You’ve done a great job at communicating climate change around the world – but perhaps you being a very prominent, highly respected liberal Democrat has incensed some Republicans and actually hardened their view against climate change. Do you feel that’s fair?

I don’t think that’s fair at all and in fact there’s been a great deal of social science research that shows that’s completely inaccurate. You may know Joe Romm – a great climate blogger – he has compiled all that research. For two and a half years after the first movie, bipartisanship increased significantly on this issue. The Republican nominee in 2008, John McCain, had a very responsible position on this issue.

But what happened was in the wake of the 2008 financial crisis the carbon polluters launched the Tea Party movement – some of them joined on their own, but they actually provided the seed money and insisted that climate denial be a part of that political movement.
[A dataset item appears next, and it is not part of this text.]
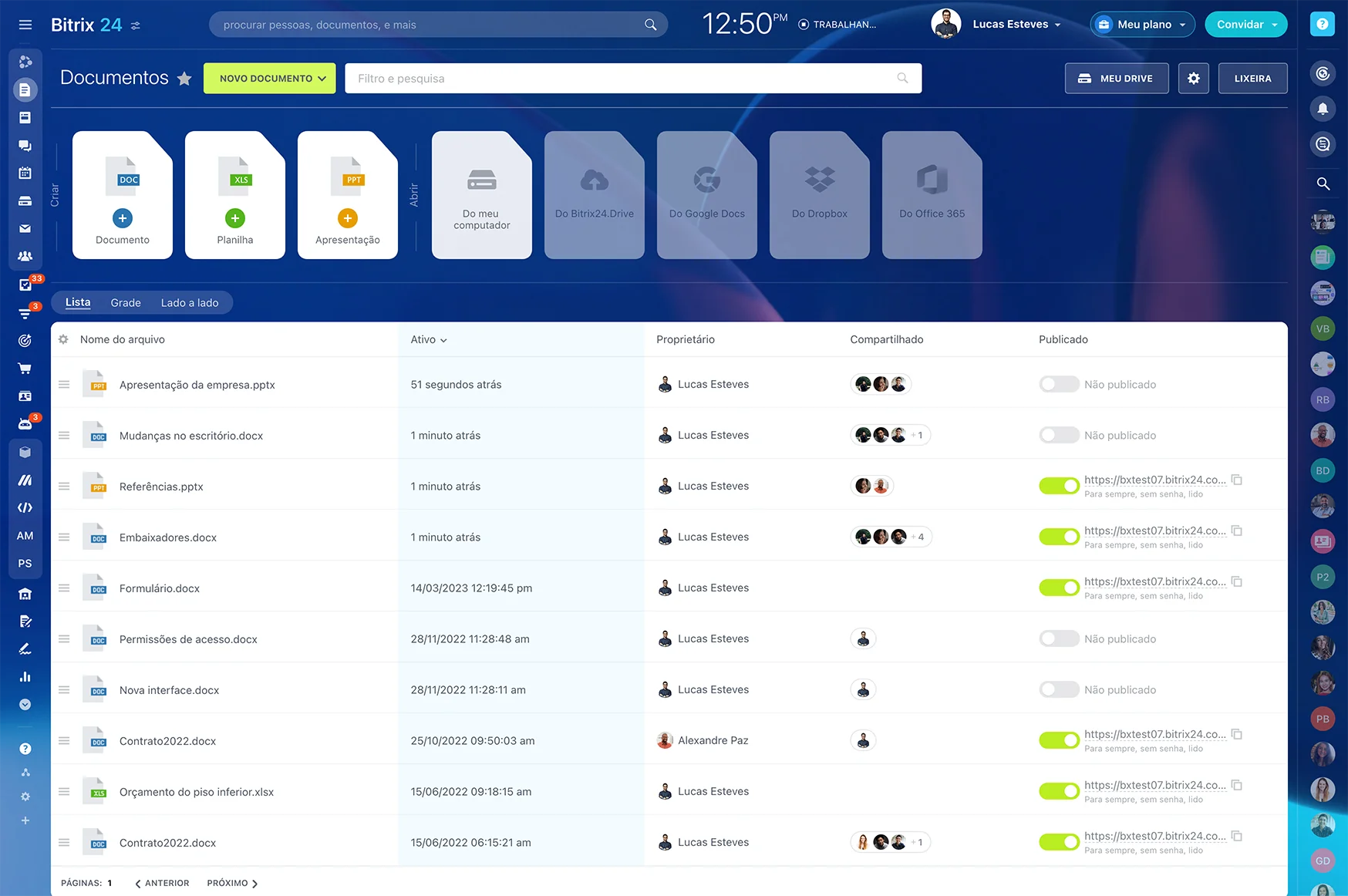This screenshot has width=1348, height=896.
Task: Open the Mail section in the sidebar
Action: (x=25, y=228)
The polluters have done exactly what the tobacco companies did years ago when they hired actors and dressed them up as doctors and put them on camera to say there are no health problems with cigarettes – 100m people died as a result.
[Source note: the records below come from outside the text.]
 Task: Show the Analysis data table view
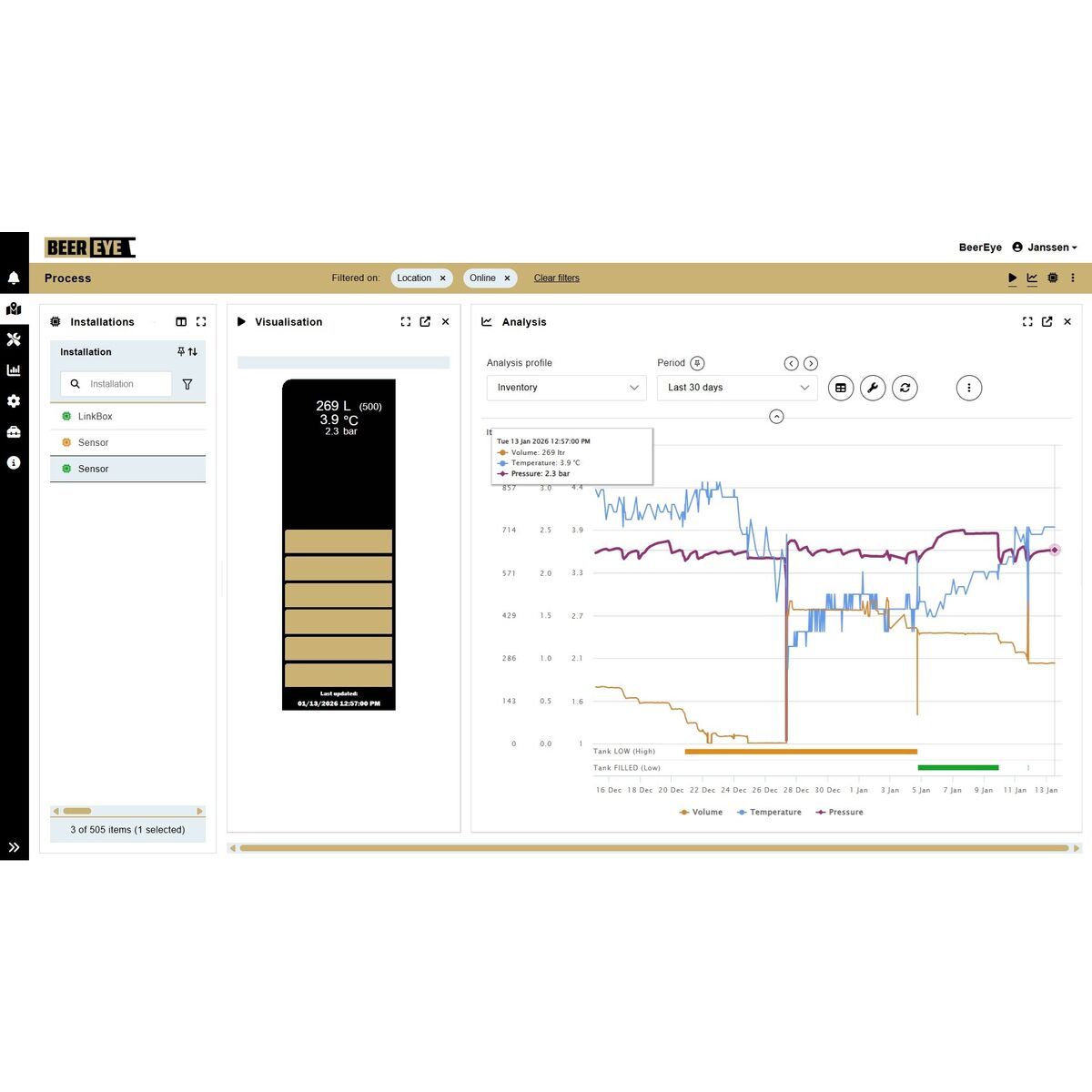click(x=841, y=388)
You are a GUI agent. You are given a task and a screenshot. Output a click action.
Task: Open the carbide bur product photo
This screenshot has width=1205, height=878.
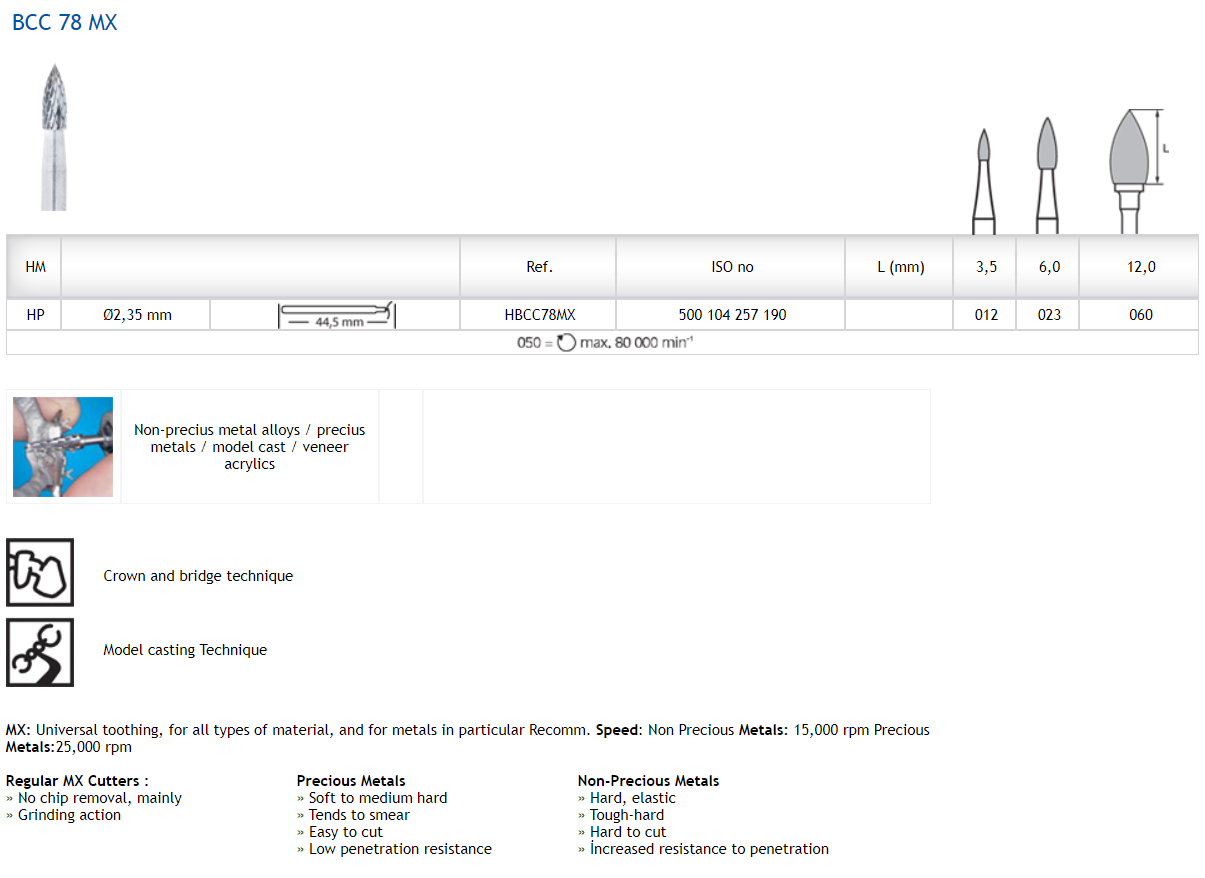pyautogui.click(x=53, y=137)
Well, now the carbon polluters have taken that same approach hiring the same PR firms spending more than a billion dollars to put out pseudo science and false information. They’re not necessarily going to win the debate. They just want to give the appearance that there is a debate – in order to paralyse the political process. But people are seeing through it now.

What struck me about the interview – and also the film – is that Gore is making two very clear points. First is that now all the solutions to climate change exist. There is a wonderful sequence in the movie where he meets Dale Ross, the mayor of Georgetown in Texas. The mayor describes Georgetown as the reddest city in the reddest county in Texas – and he’s a conservative Republican. But he sees moving toward renewable energy as just making sense. As his job is to deliver the best value for money to his taxpaying citizens and wind and solar are the cheapest energy source.

The second is that Gore makes the profound statement that Western democracies are broken and in order to solve the climate crisis they need to fix democracy. In the interview, Gore suggested that big business has bought many politicians and this must be unpicked so that they are free to make informed, unbiased decisions.

He sees social media as the great leveller as campaigns can be run on much smaller budgets, reducing the power of party donors. He also suggests in the film that educating both politicians and the electorate on the damages of climate change will make a significant difference. But this is the same rhetoric we hear from intellectuals all the time – if the poor people were properly educated they would make the correct political decisions.

In the post-truth era this neatly sidesteps issues of growing inequality, poverty and a general feeling of disenfranchisement.

In this way, An Inconvenient Truth was the right movie at the right time and An Inconvenient Sequel is the wrong movie at the wrong time. At the end of the film, Gore makes an impassioned rally speech – part Winston Churchill and part Martin Luther King – which even the hardened sceptic couldn’t help admire. He finishes by declaring the tag line of the film: “It’s time to fight like your world depends on it.”

Given the forces of big business and Trumpism aligned against climate action, we all need to be as passionate, optimistic and committed to a new safer cleaner future as Gore – because he is right, the world does depend on us acting now.